Se volvió y fue hacia la puerta. Mientras la abría, se volvió a mirarme y dijo:
– Nos veremos en el cine, David.
Y se marchó.
Aquella tarde, de camino al aeropuerto Kennedy, dejé dos mensajes en el contestador de Martha, suplicándole que me llamara. Cuando llegué a Los Ángeles siete horas después, había una docena de mensajes de ex colegas y amigos, felicitándome por mi aparición en televisión. Pero el único mensaje que esperaba -el suyo- no estaba.
Cogí mi coche y puse rumbo a la costa. Me eché en la cama, abrí Los Angeles Times y encontré un largo artículo en su sección de «Arte», titulado: «Theo MacAnna y el arte del periodismo vengativo». La historia estaba muy bien construida, muy bien contrastada, y esencialmente era una exposición completa de los métodos estalinistas de MacAnna; sus devaneos con la aniquilación de personajes; su necesidad de destruir carreras. También incluía algunos detalles personales interesantes: como que iba por ahí diciendo a todo el mundo que estaba licenciado en el Trinity College de Dublin, cuando apenas había terminado el instituto. O que había abandonado a dos mujeres, una en Bristol y otra en Glasgow (donde colaboraba en periódicos locales antes de emigrar a Estados Unidos) después de dejarlas embarazadas a las dos, y que se había negado a pagar la pensión de sus hijos.
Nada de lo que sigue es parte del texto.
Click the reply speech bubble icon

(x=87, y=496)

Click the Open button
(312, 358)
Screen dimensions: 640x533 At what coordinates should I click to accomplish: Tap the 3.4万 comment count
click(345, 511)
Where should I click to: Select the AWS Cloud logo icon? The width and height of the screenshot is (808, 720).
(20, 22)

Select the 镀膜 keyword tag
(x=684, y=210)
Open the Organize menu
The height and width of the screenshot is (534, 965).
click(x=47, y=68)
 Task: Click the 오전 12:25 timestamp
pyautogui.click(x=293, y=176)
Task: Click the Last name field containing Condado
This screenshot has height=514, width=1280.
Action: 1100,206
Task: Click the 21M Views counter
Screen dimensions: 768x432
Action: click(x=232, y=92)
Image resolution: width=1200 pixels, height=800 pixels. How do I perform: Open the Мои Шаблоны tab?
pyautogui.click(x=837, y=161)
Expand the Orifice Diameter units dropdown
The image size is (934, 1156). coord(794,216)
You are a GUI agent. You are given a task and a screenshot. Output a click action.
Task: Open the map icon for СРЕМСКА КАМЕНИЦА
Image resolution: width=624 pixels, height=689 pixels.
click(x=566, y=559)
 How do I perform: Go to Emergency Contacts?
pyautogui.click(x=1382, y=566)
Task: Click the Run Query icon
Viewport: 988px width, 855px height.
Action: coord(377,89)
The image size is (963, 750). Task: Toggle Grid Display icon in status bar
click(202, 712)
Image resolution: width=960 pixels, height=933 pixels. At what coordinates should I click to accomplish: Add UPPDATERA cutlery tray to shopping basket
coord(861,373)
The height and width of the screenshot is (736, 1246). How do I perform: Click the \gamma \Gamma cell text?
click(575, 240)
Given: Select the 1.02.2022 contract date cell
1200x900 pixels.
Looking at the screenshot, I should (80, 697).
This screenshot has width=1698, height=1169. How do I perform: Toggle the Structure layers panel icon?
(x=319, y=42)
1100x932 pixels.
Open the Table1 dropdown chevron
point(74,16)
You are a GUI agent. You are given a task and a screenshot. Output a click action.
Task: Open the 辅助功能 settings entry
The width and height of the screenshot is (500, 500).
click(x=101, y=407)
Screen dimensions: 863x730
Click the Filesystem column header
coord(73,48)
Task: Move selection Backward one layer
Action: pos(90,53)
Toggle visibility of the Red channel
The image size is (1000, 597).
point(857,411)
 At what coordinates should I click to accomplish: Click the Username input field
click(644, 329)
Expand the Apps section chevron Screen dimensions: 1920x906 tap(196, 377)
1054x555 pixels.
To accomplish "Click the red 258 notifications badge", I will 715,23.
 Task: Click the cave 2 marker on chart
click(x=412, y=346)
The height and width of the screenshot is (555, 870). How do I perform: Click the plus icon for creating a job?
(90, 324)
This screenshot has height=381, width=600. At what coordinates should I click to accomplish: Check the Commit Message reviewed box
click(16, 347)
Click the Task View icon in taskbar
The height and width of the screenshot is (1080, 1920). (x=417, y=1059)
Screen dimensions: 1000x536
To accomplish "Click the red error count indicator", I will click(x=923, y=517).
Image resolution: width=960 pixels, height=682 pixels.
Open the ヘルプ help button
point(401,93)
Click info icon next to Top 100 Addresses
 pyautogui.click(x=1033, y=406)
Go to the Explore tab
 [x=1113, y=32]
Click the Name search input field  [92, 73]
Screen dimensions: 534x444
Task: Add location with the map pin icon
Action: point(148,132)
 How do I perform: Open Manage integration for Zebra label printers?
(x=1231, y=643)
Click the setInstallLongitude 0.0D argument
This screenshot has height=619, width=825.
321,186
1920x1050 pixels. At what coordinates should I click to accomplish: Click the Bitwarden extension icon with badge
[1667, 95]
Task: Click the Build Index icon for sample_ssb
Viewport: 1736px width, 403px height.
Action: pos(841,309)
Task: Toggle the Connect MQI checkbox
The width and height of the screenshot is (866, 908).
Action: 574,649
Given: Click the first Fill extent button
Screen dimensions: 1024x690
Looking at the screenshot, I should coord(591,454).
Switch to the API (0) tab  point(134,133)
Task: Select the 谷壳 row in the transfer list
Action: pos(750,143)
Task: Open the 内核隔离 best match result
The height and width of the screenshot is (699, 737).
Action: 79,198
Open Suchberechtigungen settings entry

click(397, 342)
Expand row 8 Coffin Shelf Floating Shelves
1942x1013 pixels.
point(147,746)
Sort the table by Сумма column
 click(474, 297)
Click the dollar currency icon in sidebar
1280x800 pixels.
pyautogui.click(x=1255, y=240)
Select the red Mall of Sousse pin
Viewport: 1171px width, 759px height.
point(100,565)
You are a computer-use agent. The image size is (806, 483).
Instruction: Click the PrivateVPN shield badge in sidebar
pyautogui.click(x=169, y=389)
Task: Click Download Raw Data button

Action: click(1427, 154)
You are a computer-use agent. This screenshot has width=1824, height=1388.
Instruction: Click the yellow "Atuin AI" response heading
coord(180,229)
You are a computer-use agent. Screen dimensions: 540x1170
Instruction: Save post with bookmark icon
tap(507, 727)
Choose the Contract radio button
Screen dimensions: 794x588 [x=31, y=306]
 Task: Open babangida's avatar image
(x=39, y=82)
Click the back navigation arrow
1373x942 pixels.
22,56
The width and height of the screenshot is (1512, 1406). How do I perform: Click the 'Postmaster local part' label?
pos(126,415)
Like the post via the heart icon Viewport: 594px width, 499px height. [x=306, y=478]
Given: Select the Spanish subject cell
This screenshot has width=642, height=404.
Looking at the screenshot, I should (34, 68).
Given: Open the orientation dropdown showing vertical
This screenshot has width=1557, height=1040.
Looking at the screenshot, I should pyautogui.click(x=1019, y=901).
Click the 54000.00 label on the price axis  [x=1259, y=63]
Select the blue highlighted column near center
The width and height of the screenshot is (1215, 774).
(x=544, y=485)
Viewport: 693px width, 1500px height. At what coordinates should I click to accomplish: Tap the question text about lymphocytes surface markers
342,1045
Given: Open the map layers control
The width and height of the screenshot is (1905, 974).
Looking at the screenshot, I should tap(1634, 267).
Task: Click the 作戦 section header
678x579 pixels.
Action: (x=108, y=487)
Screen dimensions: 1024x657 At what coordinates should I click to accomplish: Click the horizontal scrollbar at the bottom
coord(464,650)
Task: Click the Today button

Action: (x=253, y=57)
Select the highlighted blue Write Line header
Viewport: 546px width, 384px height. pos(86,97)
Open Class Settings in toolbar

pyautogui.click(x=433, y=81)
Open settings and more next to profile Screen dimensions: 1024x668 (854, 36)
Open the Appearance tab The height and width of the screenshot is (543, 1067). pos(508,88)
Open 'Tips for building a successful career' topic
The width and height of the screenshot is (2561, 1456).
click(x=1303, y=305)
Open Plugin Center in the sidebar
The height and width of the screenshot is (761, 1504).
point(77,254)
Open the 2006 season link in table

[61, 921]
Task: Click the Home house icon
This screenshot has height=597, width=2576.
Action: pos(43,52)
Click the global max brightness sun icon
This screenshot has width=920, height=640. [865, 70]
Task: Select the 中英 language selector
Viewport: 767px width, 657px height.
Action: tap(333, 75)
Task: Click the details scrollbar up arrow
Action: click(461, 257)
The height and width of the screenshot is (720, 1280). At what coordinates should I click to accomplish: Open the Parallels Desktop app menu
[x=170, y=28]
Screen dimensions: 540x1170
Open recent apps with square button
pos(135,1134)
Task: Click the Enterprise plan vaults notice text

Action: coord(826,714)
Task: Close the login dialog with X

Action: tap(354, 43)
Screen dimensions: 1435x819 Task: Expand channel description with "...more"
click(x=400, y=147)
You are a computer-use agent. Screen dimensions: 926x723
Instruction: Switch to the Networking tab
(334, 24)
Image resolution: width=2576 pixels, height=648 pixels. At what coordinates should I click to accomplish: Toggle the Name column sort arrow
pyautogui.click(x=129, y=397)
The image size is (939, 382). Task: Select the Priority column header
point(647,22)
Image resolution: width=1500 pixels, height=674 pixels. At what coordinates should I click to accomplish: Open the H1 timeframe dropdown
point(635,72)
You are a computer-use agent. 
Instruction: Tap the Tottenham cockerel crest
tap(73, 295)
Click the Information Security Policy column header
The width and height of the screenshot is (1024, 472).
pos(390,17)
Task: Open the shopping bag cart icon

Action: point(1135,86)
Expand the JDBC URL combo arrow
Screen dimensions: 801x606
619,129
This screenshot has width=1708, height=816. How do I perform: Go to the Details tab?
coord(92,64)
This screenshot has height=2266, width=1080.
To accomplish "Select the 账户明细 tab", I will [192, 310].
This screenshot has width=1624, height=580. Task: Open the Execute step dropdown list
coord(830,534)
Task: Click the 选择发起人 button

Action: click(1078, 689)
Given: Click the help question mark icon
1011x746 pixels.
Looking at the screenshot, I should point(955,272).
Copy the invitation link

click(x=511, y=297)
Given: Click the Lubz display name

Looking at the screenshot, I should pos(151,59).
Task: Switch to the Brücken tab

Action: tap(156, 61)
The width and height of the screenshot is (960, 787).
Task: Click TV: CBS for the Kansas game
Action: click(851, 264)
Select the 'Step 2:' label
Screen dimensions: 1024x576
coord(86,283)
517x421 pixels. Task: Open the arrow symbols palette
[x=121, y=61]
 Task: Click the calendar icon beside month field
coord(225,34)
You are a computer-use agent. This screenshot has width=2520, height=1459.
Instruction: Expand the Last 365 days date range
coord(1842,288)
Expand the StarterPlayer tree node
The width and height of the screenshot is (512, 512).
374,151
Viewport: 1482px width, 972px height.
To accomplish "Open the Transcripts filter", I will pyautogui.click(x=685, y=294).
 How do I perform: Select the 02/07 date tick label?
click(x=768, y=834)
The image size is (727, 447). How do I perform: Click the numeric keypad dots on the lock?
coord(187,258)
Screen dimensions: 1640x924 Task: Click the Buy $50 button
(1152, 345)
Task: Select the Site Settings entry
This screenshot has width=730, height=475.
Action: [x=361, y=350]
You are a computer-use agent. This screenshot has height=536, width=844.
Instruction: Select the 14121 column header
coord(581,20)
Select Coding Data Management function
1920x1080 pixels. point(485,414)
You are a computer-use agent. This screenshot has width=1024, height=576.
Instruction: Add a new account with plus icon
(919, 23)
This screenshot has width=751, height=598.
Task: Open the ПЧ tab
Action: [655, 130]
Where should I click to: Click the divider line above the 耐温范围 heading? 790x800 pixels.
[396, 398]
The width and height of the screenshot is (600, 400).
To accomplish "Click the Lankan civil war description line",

Volvía a salir todo el asunto de cómo le habían despedido de su trabajo como guionista en la NBC, así como un hecho poco conocido: un año más o menos antes de que Te vendo llegara a la pantalla, había presentado una idea (que no llegó a ninguna parte) para una serie ambientada en una agencia de publicidad. La conclusión: no era de extrañar que tuviera un agravio contra David Armitage y el éxito abrumador de su programa.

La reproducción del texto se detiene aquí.